4 minute read
WATOTO NEIGHBOURHOOD
Africa’s greatest resource is her women, empowered. Women like Anna.
Anna was uneducated, abandoned and full of anxiety. Then she received counseling, education and business skills training through Watoto Neighbourhood and discovered a faith in Jesus. Today, she’s overcome her fear. She’s more than a leader who trains 40 women in her community. More than a tailor running her own business. She’s an empowered mother for her daughter Rebecca. And Anna is healed.
BETTY’S STORY
Riding her bicycle through town, you can see that Betty’s smile is infectious. But that wasn’t always the case. At 12 years old, Betty was abducted by the Lord’s Resistance Army and given to a rebel soldier as his wife. She spent the next nine years of her childhood living in captivity. While in the bush, she birthed and buried several children. Betty wanted to escape but knew that if they caught her, they would kill her. It was only when she realized that everyone around her was dying anyway that she finally decided to escape. After all that, when she returned to her family she was rejected and shunned.
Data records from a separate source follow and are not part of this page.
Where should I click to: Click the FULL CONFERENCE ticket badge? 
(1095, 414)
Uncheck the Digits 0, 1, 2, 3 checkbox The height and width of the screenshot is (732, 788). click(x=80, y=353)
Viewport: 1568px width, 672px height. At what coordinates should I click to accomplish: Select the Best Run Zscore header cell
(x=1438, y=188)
When Betty joined Watoto Neighbourhood she received trauma counseling, discipleship and found release through forgiveness. She forgave the LRA, and she forgave her family. Betty also learned to sew and run a business. Today, she’s an empowered mother living on the land she worked to buy, and in the house she built for her family. In 2017, her youngest child, Faith, was given the opportunity to receive a quality education at a Watoto school.
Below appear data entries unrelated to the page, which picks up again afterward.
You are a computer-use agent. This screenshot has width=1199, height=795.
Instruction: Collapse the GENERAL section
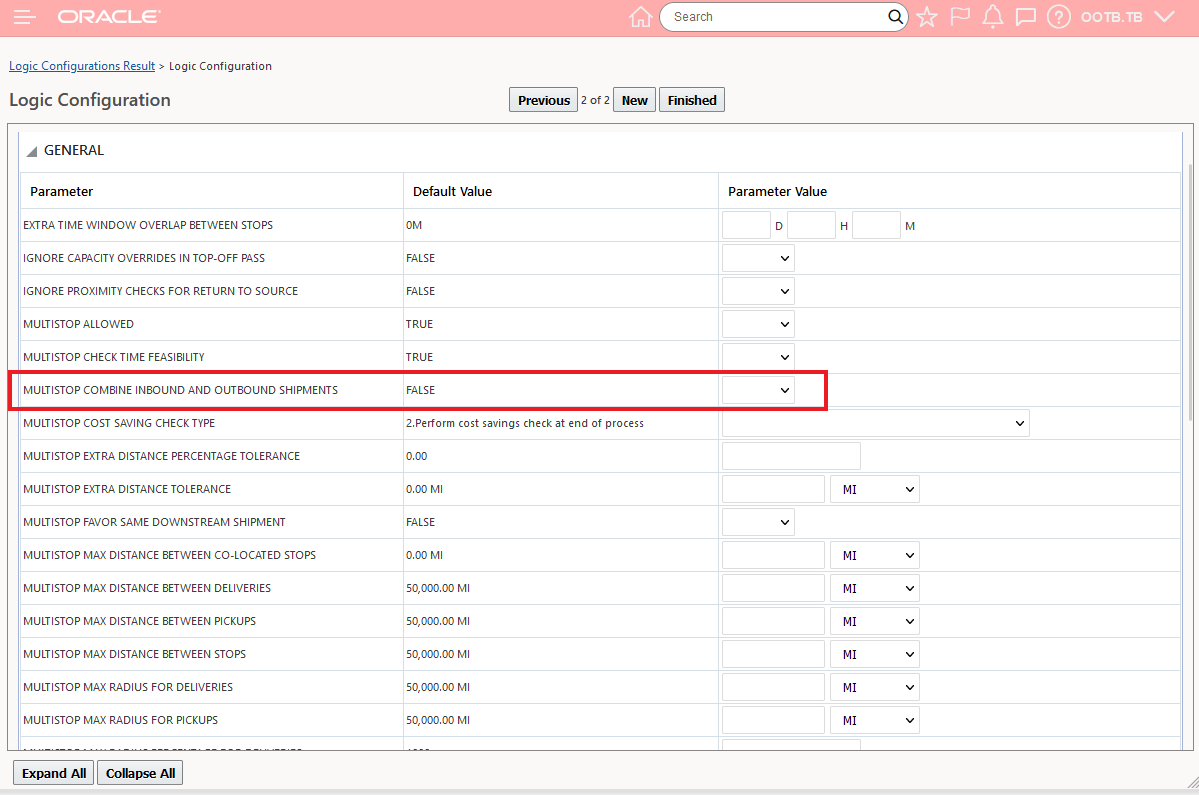point(32,151)
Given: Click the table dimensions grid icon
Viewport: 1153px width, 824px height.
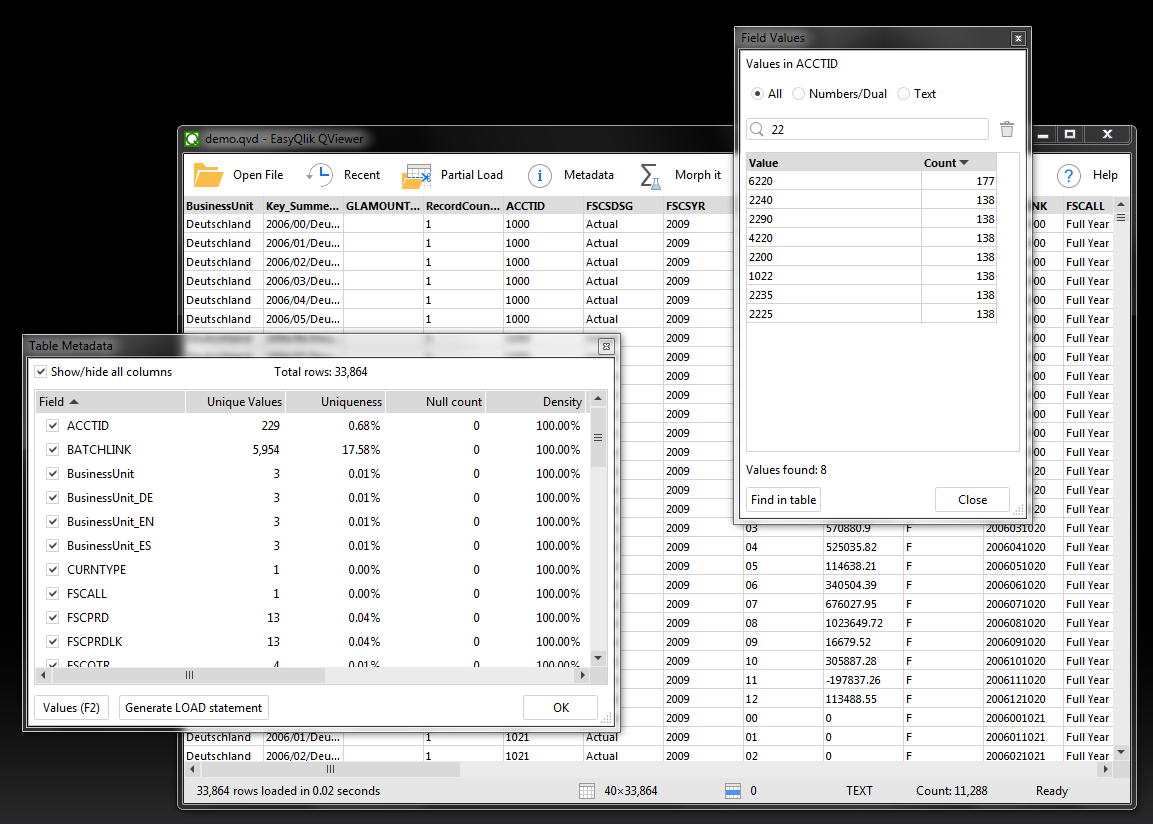Looking at the screenshot, I should tap(586, 790).
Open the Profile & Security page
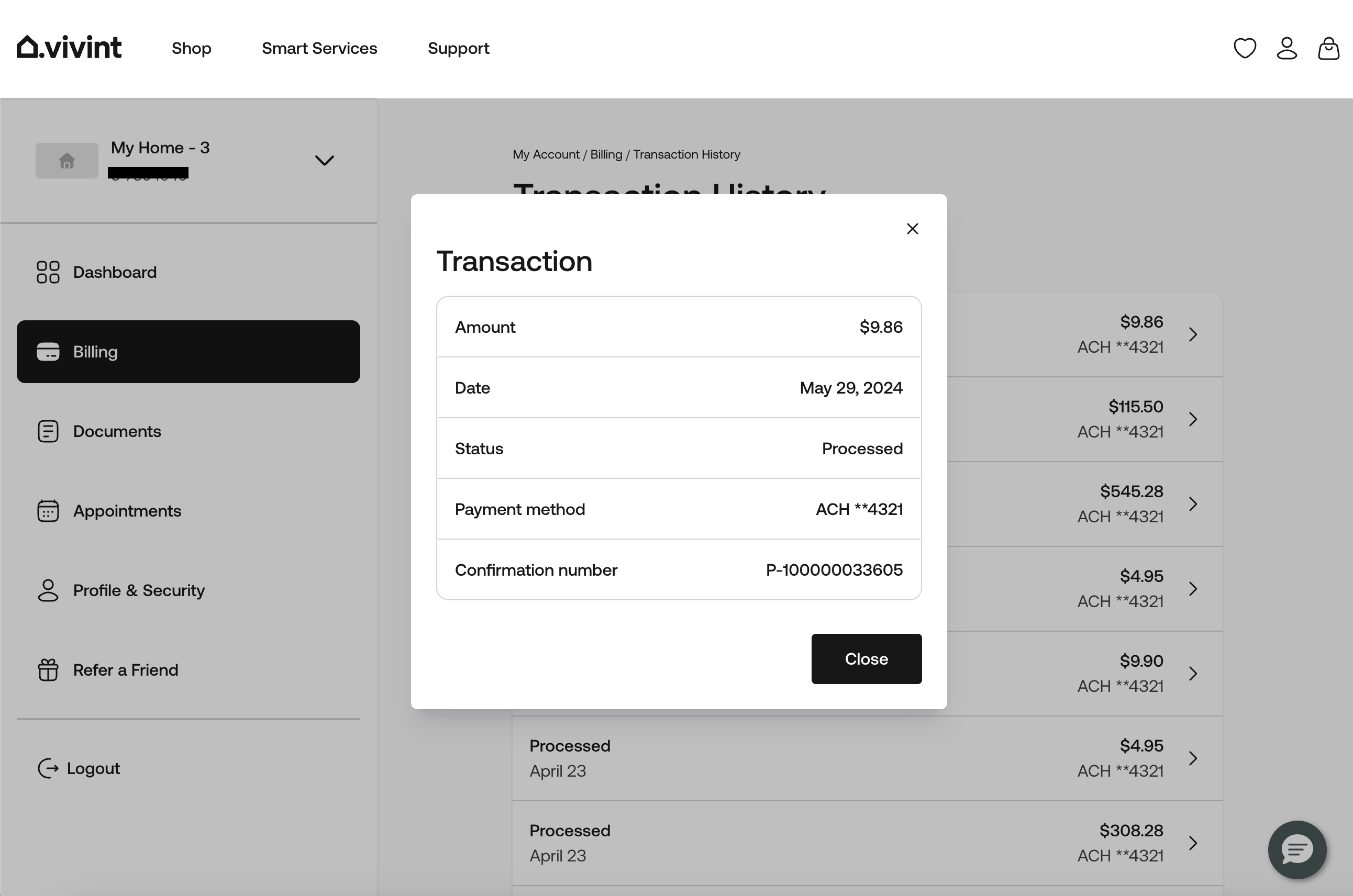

Betty’s childhood was taken, but now she’s able to give her daughter the love and freedom to flourish—and she’s flourishing too.
AGNES’ STORY
Today, Agnes provides for her family. But people didn’t always believe in her potential. Agnes’ father didn’t want to waste money sending his daughter to school and threw her out of the home as a young girl. With limited options, Agnes got married at 16 years old. When she was pregnant with her fifth child, her husband died and she discovered she was HIV+. With no way to provide for her family, she took her children and they slept in an old, abandoned railroad car. It became their home for five years.
When Watoto Neighbourhood launched in 2008, Agnes was among the first women to join. For the first time in her life, she received an education and she thrived learning business skills. In Agnes’ hands, her first chicken was multiplied into more chickens, which she sold for a goat, which then became a herd of cows. With the money she earned, she has been able to buy land, many animals and build a house and a small shop.
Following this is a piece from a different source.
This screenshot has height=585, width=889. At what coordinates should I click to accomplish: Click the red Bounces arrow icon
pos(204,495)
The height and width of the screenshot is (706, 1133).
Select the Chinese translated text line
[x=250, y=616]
To her children and grandchildren, Agnes is a role model who is doing everything she can to give them a bright future.
-Hamidah,
Neighbourhood Mother
HAMIDAH’S STORY
Since joining Watoto Neighbourhood, Hamidah’s found freedom from the scars of her past. She’s discovered the power of telling her story, for herself and for others.
When Hamidah was 14 years old, she was kidnapped and trafficked into a neighbouring country. Locked in a windowless room, she was raped and kept as a slave for almost two years.
“The room was so dark, I didn’t know if it was night or day. A man would rape me. His son would visit too, and a third man. If I refused, they would starve and beat me. I still have the scars on my back.”
Eventually Hamidah tried to escape, but was returned to her captors. After many months had passed, she tried again. This time she succeeded.
“When I finally arrived home in Uganda, I learned my mother had died from the heartbreak of losing me. And because of the trauma I experienced, a part of me had died too.”
Then, Hamidah learned she was HIV+ and three months pregnant. She felt like her future was gone. “When I gave birth they had to beg me to feed my son, because when I looked at him, I remembered the days in captivity and the people who raped me and beat me. But my grandmother told me that God knew why I had become pregnant and that the child would be like an angel to me.”
In 2016, Hamidah was invited by a friend to Watoto. Soon after she was welcomed into our Neighbourhood center for help and offered a job in the café.
“In discipleship classes they talked about forgiveness, and for the first time I shared my story—the whole story—in front of 100 women. I was able to forgive. When I look at my son now, I forget all the pain I suffered and he gives me joy. I know he doesn’t have a father, but I know we have a Father in God, and He’s a good Father.”
Soon afterwards, we told Hamidah that we would provide for her son’s education. For her, it was an answer to prayer.
“I want to thank everyone at Watoto who’s accepted me and shown me love. Before, when I would shake someone’s hand, they’d go and get soap to wash away the touch. It means so much that I can tell my story and people will still sit with me and hug me. Thank you for accepting me and for your love and kindness.”